(Stored data)
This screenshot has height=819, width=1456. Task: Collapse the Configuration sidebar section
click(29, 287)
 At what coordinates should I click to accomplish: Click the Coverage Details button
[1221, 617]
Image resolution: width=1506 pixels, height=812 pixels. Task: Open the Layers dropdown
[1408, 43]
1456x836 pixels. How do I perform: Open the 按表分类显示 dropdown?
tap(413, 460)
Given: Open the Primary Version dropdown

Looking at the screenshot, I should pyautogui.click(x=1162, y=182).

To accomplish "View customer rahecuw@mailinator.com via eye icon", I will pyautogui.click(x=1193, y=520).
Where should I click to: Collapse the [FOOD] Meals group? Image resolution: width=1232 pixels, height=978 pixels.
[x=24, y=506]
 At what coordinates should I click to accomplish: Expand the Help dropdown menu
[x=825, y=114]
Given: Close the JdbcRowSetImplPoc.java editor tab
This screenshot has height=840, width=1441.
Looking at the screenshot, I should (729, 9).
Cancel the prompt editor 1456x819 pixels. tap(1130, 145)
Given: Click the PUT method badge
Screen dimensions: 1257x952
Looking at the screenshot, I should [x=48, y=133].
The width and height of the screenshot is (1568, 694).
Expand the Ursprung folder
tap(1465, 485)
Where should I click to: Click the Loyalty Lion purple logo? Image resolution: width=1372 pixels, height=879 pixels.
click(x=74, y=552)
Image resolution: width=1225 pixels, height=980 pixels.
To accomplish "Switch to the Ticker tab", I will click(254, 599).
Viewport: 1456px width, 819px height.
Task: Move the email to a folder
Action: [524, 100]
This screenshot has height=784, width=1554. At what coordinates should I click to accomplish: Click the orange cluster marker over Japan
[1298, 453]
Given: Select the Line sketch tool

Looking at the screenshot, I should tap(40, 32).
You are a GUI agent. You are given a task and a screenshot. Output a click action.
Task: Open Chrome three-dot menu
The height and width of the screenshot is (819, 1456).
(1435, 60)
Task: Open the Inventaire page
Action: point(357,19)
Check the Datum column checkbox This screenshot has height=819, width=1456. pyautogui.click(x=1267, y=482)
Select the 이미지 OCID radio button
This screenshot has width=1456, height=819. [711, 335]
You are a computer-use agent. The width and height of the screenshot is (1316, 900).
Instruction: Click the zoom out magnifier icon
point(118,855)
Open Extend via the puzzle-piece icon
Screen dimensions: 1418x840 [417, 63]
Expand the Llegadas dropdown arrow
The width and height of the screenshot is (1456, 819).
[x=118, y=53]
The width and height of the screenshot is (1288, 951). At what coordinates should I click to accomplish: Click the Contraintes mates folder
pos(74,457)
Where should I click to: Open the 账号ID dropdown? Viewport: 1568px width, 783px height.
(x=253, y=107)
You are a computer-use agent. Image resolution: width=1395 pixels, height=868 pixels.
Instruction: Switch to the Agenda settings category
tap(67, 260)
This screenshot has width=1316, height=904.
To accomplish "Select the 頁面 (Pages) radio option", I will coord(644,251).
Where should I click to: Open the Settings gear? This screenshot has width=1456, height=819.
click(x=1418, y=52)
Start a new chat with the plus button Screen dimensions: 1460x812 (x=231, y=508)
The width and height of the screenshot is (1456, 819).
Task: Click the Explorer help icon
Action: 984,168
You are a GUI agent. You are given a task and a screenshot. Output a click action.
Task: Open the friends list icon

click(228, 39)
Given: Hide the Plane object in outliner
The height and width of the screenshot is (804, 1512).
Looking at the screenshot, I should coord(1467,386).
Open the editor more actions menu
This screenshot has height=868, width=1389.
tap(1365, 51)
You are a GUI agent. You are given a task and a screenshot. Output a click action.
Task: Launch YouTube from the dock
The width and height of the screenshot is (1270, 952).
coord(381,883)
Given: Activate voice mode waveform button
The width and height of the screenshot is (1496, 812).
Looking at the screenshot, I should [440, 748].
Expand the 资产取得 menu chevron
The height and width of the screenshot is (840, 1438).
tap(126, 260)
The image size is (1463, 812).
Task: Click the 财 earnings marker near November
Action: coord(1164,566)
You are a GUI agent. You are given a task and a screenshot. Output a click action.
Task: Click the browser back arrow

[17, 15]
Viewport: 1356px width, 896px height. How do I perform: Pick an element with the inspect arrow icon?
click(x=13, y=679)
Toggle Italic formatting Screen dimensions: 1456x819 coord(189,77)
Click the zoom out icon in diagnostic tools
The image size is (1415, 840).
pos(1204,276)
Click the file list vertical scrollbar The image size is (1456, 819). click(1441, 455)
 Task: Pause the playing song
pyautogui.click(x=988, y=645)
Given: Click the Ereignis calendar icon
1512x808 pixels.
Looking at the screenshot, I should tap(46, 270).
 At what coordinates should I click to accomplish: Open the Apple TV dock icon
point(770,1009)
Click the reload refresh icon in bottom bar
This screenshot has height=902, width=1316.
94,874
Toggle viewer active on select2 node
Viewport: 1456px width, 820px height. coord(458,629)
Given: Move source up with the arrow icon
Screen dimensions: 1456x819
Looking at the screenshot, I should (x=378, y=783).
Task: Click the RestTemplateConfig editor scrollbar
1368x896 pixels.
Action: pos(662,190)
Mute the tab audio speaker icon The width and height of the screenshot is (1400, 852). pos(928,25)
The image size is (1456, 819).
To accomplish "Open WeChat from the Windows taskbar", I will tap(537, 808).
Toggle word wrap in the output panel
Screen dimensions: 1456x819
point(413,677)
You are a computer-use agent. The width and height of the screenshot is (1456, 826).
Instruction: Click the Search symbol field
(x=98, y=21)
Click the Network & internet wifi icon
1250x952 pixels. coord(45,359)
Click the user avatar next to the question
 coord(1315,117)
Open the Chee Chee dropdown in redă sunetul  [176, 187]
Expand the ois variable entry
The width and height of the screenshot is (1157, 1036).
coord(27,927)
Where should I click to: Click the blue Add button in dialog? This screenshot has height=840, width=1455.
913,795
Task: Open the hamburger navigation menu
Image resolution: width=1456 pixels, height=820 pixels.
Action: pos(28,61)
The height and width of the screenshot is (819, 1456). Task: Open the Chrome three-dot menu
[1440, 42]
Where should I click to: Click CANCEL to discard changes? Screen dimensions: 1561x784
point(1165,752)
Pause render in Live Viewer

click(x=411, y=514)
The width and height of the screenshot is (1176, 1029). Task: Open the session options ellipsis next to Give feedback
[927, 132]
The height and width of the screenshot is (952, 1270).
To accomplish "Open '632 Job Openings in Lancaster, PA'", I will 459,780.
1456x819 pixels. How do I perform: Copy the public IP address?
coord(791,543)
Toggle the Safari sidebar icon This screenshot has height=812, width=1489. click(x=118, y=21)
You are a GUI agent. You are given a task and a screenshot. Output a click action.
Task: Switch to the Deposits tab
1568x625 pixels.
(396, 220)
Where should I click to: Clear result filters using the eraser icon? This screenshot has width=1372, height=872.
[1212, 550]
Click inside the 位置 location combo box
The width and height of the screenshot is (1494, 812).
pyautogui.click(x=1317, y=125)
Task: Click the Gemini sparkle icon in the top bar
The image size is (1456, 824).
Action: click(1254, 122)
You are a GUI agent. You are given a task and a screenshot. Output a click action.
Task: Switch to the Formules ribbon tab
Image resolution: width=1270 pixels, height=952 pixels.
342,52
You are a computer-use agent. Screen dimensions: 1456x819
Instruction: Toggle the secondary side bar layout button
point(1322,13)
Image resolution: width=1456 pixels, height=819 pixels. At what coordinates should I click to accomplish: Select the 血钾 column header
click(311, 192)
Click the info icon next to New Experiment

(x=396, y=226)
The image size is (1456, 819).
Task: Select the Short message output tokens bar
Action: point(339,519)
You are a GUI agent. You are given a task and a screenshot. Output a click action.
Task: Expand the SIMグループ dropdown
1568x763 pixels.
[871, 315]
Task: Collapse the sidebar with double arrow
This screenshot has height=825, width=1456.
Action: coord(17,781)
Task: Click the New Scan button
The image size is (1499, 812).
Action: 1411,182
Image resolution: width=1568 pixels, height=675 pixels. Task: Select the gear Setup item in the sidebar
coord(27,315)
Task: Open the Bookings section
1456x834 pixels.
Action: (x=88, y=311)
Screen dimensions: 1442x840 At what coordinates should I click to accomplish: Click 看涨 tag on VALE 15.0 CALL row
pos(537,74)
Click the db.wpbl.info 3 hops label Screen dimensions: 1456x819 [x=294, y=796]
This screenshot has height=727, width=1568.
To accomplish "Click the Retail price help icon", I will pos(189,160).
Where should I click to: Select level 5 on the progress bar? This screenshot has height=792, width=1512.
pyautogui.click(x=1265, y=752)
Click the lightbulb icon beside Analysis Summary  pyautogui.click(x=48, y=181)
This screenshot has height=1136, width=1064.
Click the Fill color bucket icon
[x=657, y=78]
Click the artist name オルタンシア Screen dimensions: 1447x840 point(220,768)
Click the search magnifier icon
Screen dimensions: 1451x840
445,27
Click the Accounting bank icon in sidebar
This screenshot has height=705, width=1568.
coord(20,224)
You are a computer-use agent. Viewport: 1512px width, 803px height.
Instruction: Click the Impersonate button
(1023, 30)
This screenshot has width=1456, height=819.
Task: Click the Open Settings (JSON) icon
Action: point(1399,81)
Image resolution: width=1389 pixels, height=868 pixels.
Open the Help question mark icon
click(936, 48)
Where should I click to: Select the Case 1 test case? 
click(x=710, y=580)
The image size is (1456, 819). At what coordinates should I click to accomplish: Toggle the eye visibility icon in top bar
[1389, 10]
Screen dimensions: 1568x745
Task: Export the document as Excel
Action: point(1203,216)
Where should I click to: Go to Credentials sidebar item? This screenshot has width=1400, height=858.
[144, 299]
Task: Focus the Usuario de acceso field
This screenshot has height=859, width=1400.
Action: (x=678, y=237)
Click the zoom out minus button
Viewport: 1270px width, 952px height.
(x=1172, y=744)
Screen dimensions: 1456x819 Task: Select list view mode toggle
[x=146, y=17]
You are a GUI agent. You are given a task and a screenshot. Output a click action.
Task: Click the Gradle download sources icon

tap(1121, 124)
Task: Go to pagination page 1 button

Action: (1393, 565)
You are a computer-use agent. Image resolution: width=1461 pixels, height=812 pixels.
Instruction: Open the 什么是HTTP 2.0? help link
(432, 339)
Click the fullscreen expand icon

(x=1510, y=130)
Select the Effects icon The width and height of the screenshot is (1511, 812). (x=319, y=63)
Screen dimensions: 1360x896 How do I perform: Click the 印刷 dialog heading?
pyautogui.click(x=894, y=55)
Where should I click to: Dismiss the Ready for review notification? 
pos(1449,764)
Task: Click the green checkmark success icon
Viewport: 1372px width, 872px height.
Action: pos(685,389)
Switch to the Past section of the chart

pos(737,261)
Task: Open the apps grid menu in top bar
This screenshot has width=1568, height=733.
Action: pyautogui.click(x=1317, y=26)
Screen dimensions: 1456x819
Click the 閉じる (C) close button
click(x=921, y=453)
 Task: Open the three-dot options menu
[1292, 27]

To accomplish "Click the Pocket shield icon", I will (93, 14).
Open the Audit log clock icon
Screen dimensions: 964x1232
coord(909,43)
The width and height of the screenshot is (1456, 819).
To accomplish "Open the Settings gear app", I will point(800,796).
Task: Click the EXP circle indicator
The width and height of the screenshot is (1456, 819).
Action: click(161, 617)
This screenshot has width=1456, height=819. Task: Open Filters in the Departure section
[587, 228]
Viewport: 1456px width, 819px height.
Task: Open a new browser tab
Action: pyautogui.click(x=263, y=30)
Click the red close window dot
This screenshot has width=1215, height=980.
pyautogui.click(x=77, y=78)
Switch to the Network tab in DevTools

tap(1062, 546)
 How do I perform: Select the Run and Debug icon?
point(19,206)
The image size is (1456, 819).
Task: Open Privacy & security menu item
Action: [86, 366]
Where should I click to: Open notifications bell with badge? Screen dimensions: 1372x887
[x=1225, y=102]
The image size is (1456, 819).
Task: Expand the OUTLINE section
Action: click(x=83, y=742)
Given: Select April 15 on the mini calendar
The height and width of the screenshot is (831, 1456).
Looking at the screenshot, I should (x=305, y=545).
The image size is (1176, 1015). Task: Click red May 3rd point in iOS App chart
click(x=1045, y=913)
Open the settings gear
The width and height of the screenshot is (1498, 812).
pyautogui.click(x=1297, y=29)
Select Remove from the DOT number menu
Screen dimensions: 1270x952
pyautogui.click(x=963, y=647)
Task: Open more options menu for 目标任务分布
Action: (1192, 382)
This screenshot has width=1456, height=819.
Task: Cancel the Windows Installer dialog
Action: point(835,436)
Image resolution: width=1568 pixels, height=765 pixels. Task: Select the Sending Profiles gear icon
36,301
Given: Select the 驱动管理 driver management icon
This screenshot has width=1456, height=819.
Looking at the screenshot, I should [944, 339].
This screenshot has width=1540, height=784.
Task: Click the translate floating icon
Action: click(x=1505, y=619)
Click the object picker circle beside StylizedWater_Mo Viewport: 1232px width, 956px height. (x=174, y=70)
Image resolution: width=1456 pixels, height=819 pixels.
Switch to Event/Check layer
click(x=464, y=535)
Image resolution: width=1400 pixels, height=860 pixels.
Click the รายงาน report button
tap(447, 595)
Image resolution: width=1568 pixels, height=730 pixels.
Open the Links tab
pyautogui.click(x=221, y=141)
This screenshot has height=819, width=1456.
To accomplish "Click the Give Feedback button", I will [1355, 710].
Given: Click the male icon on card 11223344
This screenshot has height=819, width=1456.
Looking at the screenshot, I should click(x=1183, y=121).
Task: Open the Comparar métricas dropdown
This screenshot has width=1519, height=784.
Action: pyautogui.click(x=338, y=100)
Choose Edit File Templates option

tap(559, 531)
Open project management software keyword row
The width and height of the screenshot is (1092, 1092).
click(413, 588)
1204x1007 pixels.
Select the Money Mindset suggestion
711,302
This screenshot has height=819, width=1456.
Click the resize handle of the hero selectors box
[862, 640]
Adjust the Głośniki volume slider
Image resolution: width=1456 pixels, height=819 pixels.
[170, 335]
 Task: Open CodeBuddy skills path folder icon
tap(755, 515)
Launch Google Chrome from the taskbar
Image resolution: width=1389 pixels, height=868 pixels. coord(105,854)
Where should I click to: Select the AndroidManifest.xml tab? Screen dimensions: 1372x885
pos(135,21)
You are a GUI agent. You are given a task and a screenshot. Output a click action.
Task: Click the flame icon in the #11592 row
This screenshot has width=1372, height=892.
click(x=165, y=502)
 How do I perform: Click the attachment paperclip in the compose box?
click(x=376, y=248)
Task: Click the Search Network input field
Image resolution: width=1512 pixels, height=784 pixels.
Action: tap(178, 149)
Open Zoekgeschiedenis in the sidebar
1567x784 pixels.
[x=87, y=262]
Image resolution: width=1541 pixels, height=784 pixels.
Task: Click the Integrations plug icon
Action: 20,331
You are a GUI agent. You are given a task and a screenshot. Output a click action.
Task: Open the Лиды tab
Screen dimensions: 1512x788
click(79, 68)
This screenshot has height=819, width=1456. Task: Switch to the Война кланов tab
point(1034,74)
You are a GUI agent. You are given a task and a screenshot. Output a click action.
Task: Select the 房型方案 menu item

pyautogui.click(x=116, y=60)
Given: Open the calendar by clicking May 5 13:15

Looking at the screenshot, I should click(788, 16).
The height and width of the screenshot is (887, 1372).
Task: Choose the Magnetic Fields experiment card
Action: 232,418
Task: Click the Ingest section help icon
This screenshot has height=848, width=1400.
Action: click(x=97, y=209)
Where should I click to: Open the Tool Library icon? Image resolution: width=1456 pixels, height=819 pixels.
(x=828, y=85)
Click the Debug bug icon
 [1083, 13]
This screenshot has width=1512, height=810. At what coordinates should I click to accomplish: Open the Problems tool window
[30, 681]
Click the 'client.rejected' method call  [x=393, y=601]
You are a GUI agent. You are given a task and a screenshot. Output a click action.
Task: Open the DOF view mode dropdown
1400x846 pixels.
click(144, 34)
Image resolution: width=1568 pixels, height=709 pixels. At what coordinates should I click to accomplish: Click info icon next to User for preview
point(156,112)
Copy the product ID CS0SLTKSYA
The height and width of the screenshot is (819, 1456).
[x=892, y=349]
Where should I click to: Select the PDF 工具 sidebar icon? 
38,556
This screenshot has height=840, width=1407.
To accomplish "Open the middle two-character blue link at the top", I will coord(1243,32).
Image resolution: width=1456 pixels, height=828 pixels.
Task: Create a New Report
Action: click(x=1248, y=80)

What you will do
List every line in the records above that contains the word "scrollbar".

Result for this exercise
Click the file list vertical scrollbar The image size is (1456, 819). click(1441, 455)
Task: Click the RestTemplateConfig editor scrollbar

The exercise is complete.